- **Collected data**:

============================================================

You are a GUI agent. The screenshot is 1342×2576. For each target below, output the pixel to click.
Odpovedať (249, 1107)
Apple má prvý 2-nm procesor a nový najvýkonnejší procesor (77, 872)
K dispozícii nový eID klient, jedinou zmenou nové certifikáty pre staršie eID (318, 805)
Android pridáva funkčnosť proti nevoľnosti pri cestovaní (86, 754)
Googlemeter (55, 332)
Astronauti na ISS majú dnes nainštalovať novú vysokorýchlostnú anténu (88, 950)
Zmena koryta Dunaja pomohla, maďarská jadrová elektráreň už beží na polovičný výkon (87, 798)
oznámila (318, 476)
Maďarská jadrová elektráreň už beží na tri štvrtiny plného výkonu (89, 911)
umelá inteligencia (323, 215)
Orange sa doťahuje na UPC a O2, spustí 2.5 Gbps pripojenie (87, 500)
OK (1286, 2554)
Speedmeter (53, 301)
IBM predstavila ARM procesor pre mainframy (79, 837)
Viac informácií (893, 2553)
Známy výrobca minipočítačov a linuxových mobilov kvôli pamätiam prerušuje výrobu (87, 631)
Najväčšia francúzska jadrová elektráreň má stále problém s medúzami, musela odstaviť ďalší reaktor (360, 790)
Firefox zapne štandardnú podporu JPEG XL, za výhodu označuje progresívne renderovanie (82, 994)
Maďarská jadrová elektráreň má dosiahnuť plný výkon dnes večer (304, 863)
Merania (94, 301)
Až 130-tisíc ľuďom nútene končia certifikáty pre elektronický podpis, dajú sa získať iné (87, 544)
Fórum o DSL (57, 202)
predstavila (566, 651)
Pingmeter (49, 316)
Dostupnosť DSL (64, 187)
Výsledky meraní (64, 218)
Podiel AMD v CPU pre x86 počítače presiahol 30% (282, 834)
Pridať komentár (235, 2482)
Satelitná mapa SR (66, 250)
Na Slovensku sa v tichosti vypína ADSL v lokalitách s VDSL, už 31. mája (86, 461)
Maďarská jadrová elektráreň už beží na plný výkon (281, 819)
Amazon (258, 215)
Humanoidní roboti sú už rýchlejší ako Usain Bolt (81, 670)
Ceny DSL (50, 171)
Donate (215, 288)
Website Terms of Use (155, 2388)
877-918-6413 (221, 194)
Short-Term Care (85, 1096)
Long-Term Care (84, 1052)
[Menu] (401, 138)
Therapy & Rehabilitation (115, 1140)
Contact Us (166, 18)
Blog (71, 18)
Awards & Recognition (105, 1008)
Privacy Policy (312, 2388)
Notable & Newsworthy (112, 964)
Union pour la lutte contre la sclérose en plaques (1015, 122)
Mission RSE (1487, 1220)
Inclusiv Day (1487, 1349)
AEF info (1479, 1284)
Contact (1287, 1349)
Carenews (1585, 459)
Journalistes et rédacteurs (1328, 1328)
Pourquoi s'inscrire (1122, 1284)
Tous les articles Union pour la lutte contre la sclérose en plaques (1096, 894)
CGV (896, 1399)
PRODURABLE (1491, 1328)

============================================================

- **What is required**:
The lines to return are those in the records above that hold the word "predstavila".

- **Reply**:
IBM predstavila ARM procesor pre mainframy (79, 837)
predstavila (566, 651)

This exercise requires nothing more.